Kepala Satpol PP dan WH Kabupaten Aceh Jaya, Lukman Hakim, S.H., melalui Kepala Bidang Ketertiban Umum, Ketenteraman dan Perlindungan Masyarakat, Hamdani, menyampaikan bahwa pihaknya menerima banyak laporan dari masyarakat terkait aktivitas peminta-minta yang mengatasnamakan sumbangan untuk anak yatim atau dayah tanpa izin dan kejelasan lembaga.
“Menjelang Ramadhan, aktivitas meminta sumbangan dengan berbagai modus biasanya meningkat. Kami ingin memastikan tidak ada pihak yang memanfaatkan momen suci ini untuk kepentingan pribadi dengan membawa nama anak yatim-piatu atau dayah. Satpol PP akan menindak tegas sesuai aturan yang berlaku,” ujar Hamdani.
Dalam pelaksanaan patroli dan penertiban, petugas menyasar sejumlah titik keramaian, seperti pasar, warung kuliner, area publik, hingga destinasi wisata di Kecamatan Krueng Sabee dan Kecamatan Panga. Dari hasil penertiban tersebut, petugas mencegat satu orang pencari sumbangan berinisial AH yang diketahui berasal dari Aceh Utara.
Saat dilakukan pemeriksaan, AH tidak dapat memberikan keterangan yang jelas terkait lembaga yang diwakilinya maupun pemanfaatan dana sumbangan yang diperoleh. Bahkan, yang bersangkutan mengaku memiliki kontrak senilai Rp1.000.000 dengan seseorang yang disebut “Tengku” sebagaimana tertera dalam dokumen yang dibawanya. Namun, hasil penggalangan sumbangan yang dilakukan secara berpindah-pindah tempat tersebut sepenuhnya digunakan untuk kepentingan pribadi.
Terhadap yang bersangkutan, Satpol PP Aceh Jaya melakukan pendekatan persuasif dan humanis dengan memberikan pembinaan serta pemahaman agar tidak mengulangi perbuatannya.

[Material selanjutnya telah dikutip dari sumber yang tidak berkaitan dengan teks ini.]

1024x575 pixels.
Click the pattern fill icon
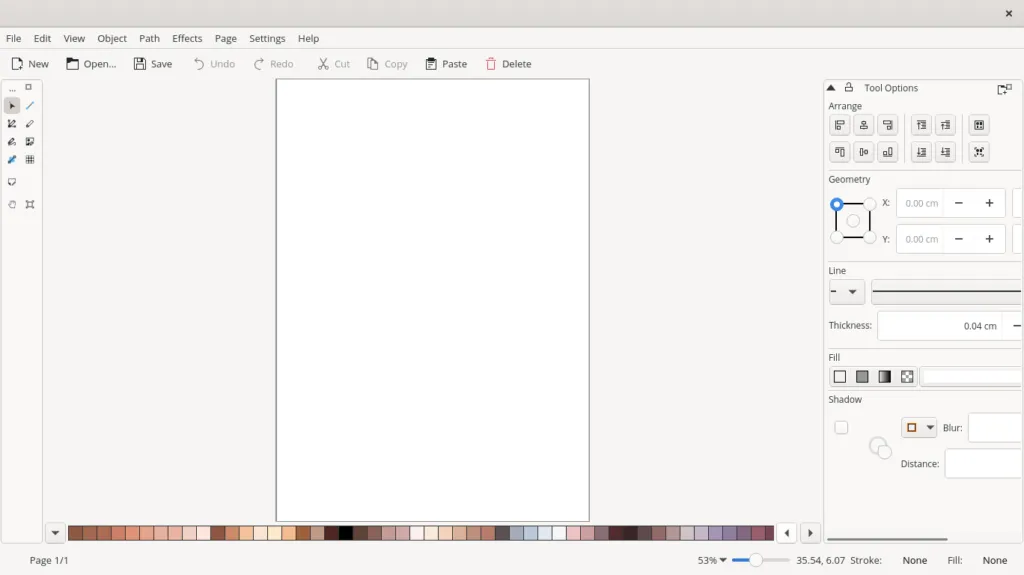tap(907, 377)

AH juga diminta menandatangani surat pernyataan dan diarahkan untuk segera kembali ke daerah asalnya.
Satpol PP Aceh Jaya turut mengimbau masyarakat agar lebih berhati-hati dalam menyalurkan donasi atau sedekah, khususnya kepada pihak-pihak yang mengatasnamakan anak yatim-piatu atau dayah/pesantren.
“Jika ingin bersedekah, sebaiknya melalui lembaga resmi yang terdaftar dan memiliki legalitas yang jelas. Kami juga berharap masyarakat berperan aktif dengan melaporkan aktivitas pencari sumbangan yang mencurigakan agar dapat segera kami tindaklanjuti,” tambah Hamdani.
Dengan patroli dan pengawasan yang diperketat, Satpol PP Aceh Jaya berharap situasi menjelang dan selama bulan Ramadhan dapat berlangsung aman, tertib, dan penuh kekhusyukan bagi seluruh masyarakat.